For many people, the prospect of attending yet another convention, trade show or another industry event often falls somewhere between getting a root canal and getting dumped by your significant other on Valentine’s Day. (It’s not you; it’s me — yeah, right.)
That’s unfortunate because I’ve always found that if you approach these events in the right way, the time and miles you put in can bring you a great return on investment (ROI). The key is to understand that these events are less about sitting in conference rooms and more about making connections with current and prospective clients and business partners. They’re about meeting new people, reconnecting with old friends and colleagues, and forging relationships with the media.
Whether you’re attending your next conference as a vendor/exhibitor or individual attendee, here are some tips to make the most of your networking opportunities:
Whether you’re meeting contacts on the exhibit hall floor, in your company’s booth or at any of the many face-to-face networking events at your next conference, remember that there’s a thin line between promoting yourself and being overly self-promotional.
One way to talk about your organization is to come prepared with a well-honed elevator pitch — that two- to three-sentence description of your company that’s simple, easy to understand and memorable. Don’t get bogged down in jargon and technical specs — explain your product or service in laymen’s terms.
If you’re an executive who meets with media and analysts at industry events, that’s good advice for those situations, too. Talk to them just as you would anyone else you meet at the show. Be friendly, be yourself, and don’t be overly self-promotional. You want to position yourself as an industry thought leader, which means that sometimes the conversation will turn toward wider industry trends rather than specific solutions.

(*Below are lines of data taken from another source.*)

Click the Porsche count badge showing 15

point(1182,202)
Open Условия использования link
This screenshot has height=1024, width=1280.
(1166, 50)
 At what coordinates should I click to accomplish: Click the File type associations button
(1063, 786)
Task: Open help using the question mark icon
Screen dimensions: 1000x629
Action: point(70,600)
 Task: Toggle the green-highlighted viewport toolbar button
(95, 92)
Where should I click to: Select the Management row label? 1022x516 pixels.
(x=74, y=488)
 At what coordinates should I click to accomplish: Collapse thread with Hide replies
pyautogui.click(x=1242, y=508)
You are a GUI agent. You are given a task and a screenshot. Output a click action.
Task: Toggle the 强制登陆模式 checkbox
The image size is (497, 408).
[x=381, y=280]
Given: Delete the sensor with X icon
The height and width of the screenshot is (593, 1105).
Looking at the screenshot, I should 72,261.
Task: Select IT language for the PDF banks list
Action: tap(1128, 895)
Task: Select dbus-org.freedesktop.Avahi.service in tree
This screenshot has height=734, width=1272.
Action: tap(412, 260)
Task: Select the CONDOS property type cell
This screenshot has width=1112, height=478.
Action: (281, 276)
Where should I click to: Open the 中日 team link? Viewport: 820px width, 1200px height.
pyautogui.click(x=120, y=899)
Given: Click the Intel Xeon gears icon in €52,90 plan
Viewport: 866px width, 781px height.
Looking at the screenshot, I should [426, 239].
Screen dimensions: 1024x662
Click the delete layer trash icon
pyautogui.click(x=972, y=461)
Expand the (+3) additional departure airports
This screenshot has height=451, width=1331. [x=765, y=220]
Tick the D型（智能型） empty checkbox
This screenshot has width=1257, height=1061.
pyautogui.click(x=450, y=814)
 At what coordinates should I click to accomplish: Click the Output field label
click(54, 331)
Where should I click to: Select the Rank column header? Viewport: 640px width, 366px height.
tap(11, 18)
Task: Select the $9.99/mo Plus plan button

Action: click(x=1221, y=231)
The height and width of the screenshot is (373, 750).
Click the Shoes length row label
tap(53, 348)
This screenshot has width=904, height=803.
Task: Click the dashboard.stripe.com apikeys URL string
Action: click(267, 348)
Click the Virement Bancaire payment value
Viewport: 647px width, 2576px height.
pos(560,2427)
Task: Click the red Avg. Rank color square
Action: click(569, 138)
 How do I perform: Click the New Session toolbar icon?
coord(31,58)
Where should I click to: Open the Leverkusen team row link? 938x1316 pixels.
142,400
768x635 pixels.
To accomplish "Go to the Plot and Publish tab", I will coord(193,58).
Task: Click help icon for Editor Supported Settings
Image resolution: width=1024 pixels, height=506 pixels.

Pro Tip: If you serve multiple client bases that use your products and services in different ways, come armed with an elevator pitch for each. They need not be completely different and should speak to the pain points of the person you’re talking to.
The Social Network
Although you shouldn’t ignore social media platforms such as LinkedIn, Facebook and Instagram, you’ll likely get the most exposure by engaging with other attendees on Twitter. If you want to tweet but you’re on a tight schedule — and want to maintain your sanity — one tactic is to retweet influencers, including anyone who is effectively using the conference hashtag. (When you look at the conference hashtag feed, be sure the list is sorted by “top” rather than “most recent” to filter out some of the noise.)
You should always be authentic, and it’s great to choose tweets that resonate with your own brand. But it’s OK to retweet something interesting or funny even if it isn’t 100% “on message.” In fact, many attendees scroll right by posts from vendors that only tweet their sales pitch and booth number. Of course, you should post links to your own blog posts, company announcements, events and promotions. But it’s always better to join a conversation rather than trying to dominate it.
You may want to also consider taking a team approach to your conference tweets. Platforms like TweetDeck make it easy to post from multiple accounts at once, including your personal account and those of your team members as well as your official company account. This is a great time to follow new influencers and to engage with them to get likes, retweets and hopefully new followers.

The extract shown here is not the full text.